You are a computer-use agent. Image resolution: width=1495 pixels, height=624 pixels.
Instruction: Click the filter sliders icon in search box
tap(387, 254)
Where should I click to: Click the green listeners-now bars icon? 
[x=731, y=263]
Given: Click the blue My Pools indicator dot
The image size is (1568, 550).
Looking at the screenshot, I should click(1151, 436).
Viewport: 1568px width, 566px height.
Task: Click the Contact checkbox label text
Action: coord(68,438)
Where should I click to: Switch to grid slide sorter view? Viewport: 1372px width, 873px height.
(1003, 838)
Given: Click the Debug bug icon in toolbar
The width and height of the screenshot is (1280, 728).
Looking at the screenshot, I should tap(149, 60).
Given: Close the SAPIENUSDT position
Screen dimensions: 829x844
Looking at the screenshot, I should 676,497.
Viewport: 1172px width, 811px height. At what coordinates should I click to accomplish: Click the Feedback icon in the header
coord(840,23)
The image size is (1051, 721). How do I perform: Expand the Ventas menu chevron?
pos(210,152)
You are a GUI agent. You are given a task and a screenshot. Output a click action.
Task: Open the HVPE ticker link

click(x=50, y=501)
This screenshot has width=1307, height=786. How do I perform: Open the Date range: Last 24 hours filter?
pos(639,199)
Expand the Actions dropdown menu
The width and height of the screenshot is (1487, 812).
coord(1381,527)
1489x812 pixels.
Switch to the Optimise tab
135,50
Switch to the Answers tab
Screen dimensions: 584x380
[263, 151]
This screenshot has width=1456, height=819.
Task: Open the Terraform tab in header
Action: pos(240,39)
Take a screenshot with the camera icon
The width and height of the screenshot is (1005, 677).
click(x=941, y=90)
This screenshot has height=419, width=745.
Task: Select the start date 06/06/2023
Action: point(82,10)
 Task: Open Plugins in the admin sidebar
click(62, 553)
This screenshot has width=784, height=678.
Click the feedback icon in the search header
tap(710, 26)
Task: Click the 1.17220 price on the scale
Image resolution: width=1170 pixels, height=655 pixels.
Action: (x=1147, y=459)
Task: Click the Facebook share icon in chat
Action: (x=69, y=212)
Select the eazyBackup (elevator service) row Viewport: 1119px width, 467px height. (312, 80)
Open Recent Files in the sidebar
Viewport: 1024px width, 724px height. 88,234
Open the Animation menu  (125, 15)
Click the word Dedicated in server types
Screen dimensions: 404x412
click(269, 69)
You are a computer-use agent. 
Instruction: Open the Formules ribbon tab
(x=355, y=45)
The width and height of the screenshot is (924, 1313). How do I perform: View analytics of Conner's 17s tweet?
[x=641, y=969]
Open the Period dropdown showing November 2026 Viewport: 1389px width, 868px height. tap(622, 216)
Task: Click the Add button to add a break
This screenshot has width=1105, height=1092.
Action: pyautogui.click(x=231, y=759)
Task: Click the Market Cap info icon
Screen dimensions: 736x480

***

Work instructions | Reproduce the items above word for word, everything from the line containing "The image size is (1051, 721)." down to the line containing "pos(639,199)", including both of those lines.

Exercise solution |
The image size is (1051, 721). How do I perform: Expand the Ventas menu chevron?
pos(210,152)
You are a GUI agent. You are given a task and a screenshot. Output a click action.
Task: Open the HVPE ticker link

click(x=50, y=501)
This screenshot has width=1307, height=786. How do I perform: Open the Date range: Last 24 hours filter?
pos(639,199)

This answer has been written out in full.